Update: Heat molding solved most of the problem. Also the sizing was correct when i checked it at my local store. Rest of the pressure on my heel should go away with use.


----------



## Wiredsport (Sep 16, 2009)

Hi,

Size 9.5 US is 2 full sizes too large for your foot. This is not the correct fit when new and it will become a worse fit over time. 

I don't mean to badger you, i would just hat e to see you make this mistake. The shop did not measure foot correctly.

STOKED!


----------



## Henqqa (Dec 12, 2021)

Wiredsport said:


> Hi,
> 
> Size 9.5 US is 2 full sizes too large for your foot. This is not the correct fit when new and it will become a worse fit over time.
> 
> ...


They compared it to the insole of the boot and there was almost no extra space. The boots are 42.5eu and could possibly run a bit smaller than 42.5 from another brand. Im still young and my feet will grow for a year or two more so i think im going to be fine but if not i will buy a new smaller boot!


----------



## Wiredsport (Sep 16, 2009)

Your foot should be roughly 1 full cm larger than the insole. I am super familiar with the Burton Photon boots and they do not run small. Please watch this video:


----------



## WigMar (Mar 17, 2019)

Lol! In store sizing always seems to be 1 to 2 sizes too large to me. Store reps had me in boots two sizes too large for a decade before I saw the light. They're after a feel similar to wearing sneakers which is just plain wrong. 

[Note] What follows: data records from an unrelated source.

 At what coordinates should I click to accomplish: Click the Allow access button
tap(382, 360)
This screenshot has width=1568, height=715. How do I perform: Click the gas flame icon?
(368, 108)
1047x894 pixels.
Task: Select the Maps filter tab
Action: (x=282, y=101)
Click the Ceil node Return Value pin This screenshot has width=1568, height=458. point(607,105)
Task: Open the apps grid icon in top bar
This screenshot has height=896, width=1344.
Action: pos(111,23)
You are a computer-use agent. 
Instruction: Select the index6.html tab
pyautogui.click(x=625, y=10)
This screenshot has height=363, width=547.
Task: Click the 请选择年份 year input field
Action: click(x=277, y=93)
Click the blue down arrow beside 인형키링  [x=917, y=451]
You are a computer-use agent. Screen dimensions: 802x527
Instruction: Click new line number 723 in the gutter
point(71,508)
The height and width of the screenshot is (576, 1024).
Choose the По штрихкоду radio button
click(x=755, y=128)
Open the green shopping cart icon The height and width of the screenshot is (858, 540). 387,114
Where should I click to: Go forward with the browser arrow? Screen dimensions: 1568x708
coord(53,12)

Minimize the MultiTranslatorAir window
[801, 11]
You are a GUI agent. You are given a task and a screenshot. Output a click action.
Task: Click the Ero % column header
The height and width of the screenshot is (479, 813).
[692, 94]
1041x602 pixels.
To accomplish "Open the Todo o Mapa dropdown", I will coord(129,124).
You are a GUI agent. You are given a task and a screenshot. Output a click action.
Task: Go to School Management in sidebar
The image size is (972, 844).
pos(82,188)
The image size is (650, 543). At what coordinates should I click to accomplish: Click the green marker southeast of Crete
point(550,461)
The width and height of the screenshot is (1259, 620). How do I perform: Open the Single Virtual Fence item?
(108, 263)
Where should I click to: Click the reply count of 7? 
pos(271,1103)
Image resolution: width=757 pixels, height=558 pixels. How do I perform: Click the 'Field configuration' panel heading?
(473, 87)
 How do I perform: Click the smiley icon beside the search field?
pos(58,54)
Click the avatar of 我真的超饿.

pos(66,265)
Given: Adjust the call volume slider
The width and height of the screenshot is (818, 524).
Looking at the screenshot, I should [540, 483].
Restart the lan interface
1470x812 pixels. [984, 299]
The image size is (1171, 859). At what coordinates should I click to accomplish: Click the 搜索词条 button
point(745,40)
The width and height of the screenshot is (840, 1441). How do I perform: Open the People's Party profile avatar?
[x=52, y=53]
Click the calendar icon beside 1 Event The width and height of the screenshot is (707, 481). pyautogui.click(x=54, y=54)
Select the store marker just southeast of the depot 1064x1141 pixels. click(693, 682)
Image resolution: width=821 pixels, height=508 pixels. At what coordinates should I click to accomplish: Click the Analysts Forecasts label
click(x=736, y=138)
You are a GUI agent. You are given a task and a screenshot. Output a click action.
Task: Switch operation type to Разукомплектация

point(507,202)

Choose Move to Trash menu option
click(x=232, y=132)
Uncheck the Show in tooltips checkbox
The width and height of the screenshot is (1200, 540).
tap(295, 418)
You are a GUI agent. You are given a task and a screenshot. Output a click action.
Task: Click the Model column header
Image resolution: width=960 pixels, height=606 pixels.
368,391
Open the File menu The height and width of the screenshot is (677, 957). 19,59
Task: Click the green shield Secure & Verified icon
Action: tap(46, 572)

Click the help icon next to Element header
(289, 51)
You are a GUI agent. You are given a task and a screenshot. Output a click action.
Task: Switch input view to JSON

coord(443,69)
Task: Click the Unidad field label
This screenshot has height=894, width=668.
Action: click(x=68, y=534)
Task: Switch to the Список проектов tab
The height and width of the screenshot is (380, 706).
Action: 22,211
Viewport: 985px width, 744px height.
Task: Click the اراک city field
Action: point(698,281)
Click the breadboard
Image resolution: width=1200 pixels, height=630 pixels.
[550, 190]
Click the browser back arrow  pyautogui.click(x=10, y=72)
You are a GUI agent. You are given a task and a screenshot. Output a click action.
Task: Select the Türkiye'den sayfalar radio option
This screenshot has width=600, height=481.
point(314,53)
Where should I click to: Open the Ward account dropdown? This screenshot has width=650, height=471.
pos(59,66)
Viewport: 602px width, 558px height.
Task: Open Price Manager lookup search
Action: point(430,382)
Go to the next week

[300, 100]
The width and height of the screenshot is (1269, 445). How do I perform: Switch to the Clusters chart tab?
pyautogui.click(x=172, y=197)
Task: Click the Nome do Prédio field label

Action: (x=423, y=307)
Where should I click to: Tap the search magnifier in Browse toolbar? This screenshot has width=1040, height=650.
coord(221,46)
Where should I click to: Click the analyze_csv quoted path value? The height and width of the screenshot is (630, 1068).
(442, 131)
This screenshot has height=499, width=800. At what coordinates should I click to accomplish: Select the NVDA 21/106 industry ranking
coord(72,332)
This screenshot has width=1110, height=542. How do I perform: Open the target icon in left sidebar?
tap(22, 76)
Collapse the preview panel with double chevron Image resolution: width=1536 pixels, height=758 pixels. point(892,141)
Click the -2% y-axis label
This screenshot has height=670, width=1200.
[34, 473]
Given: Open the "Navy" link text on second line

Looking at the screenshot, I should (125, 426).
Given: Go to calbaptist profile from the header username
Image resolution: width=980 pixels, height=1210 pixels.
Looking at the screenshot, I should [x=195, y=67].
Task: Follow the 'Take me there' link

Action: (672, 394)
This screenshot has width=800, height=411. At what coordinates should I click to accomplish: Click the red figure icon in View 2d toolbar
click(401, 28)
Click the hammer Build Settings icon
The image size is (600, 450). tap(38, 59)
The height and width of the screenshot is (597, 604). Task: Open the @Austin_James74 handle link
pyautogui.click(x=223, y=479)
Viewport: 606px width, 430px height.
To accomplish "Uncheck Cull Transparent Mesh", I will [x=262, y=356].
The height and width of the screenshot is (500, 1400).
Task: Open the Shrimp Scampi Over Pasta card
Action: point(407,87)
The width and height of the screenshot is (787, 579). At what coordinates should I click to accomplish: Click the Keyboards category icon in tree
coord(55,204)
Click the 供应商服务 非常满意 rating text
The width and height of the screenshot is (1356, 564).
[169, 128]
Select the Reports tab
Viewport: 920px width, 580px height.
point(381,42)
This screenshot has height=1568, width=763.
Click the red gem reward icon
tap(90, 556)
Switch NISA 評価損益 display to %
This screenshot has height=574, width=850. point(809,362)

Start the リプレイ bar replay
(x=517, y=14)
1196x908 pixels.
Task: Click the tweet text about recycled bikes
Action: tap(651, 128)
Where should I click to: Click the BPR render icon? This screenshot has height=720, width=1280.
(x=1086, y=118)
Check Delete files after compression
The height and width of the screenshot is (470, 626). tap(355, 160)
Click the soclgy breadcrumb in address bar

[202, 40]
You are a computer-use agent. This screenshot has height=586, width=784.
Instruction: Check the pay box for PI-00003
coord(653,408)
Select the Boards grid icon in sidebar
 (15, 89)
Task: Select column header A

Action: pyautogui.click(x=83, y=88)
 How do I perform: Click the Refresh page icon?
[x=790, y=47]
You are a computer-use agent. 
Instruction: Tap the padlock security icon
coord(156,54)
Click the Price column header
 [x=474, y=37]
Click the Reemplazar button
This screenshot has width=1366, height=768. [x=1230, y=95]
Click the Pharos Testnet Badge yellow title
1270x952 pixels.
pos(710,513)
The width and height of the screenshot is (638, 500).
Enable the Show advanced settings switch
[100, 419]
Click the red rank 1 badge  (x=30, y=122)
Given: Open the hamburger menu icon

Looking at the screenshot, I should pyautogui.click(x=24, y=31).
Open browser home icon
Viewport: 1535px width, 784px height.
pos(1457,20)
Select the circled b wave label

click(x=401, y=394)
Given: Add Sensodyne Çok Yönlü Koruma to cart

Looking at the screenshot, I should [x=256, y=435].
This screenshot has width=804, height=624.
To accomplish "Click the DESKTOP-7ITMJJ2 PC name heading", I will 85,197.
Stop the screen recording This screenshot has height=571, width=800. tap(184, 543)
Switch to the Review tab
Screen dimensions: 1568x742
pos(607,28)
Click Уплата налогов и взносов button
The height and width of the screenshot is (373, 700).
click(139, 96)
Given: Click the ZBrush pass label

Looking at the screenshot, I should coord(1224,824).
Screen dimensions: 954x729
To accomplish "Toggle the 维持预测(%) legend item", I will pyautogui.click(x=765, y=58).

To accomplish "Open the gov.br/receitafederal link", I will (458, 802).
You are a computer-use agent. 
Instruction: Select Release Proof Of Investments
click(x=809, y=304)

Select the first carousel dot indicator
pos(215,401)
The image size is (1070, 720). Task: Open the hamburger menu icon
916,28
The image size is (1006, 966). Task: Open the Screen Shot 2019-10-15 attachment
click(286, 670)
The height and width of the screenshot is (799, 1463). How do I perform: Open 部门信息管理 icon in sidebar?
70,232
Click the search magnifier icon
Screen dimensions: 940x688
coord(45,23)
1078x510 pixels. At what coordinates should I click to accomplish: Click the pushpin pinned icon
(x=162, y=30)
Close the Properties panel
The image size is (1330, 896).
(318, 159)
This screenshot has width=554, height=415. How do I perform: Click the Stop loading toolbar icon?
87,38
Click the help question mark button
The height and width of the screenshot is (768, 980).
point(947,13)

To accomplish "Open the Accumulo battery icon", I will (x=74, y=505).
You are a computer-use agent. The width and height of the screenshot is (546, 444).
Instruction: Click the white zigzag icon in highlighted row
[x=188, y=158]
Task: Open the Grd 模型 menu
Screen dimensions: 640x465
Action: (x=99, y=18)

Those boots are going to pack out a full size with use and will be totally unresponsive and uncomfortable in about ten days of riding. You'll be cranking on the straps of your bindings and lacing the boots as tight as possible to get any response. This is uncomfortable and still offers sloppy response. Too large of a boot also can cause toe bang as your foot slides forward into the toecap. You can lose toenails from that. It's not a big deal if you're only riding a few days a year. Those boots might last a few seasons before you get to the ten day mark.


----------



## Charleski (Feb 1, 2011)

Wiredsport said:


> Your foot should be roughly 1 full cm larger than the insole. I am super familiar with the Burton Photon boots and they do not run small. Please watch this video:


I guess I'm a bit lost. I watched the video and took my Photon's Step-On 11.5 insoles out. My foot seems to fit close to what the video shows, about exactly the same size of the insole, big toe a little larger. The thing is, I wear mostly 10.5 shoes and my foot measures exactly 28cm. Inside the boot, I feel my toes touching the end of the liner; this winter will be my 3rd season with them if I recall correctly.


----------



## Wiredsport (Sep 16, 2009)

Hi Charles,

28.0 cm is Mondopoint 280 or size 10 US in snowboard boots. If you put a 28.0 cm foot on a Brannock device, it will show size 11. This would be the associated US shoe size. If you would like to post up your four barefoot measurements being taken, I will be happy to confirm. 

STOKED!


----------



## Henqqa (Dec 12, 2021)

Wiredsport said:


> Your foot should be roughly 1 full cm larger than the insole. I am super familiar with the Burton Photon boots and they do not run small. Please watch this video:


Thank you for the help mate! After some research and finding a proper boot fitter i ended up sizing down and going for the burton slx which is a slightly wider model. The size is still slightly bigger than what u recommended but a smaller size would not have worked out. Aditionally the slx from what i heard doesn’t pack out as much as other models.


----------



## Wiredsport (Sep 16, 2009)

Hi Henqqa, 

Downsizing to mondopoint is often a process. What size did you get? The SLX is not a wide model. It has a nice liner but it will pack out. To ride in your correct Mondopoint size you would also need to match foot width. Just matching length will not do it. 

STOKED!


----------



## Henqqa (Dec 12, 2021)

Wiredsport said:


> Hi Henqqa,
> 
> Downsizing to mondopoint is often a process. What size did you get? The SLX is not a wide model. It has a nice liner but it will pack out. To ride in your correct Mondopoint size you would also need to match foot width. Just matching length will not do it.
> 
> STOKED!


The slx and ion defineatly feels wider than photons even though i downsized to a 8.5 from 9.5. Can’t see myself downsizing anymore because my toes already push against the end. stoked


----------



## Wiredsport (Sep 16, 2009)

Hi Henqqa,
This is common with boots that are too narrow. They will always feel too short at the outer toes due to the arced shape of the toebox. Therefore riders will ride in too large a boot to accommodate this extra width. A boot which matches both length and width will solve this issue. You are Mondo 25.5 or size 7.5 US in snowboard boots but you will need E width as you are the largest measurement in the size range for E width. If you view the chart below you will see that you will need a size 9 in normal D width boots to match the width that is present in an E width size 7.5. https://www.wiredsport.com/width2.JPG

STOKED!


----------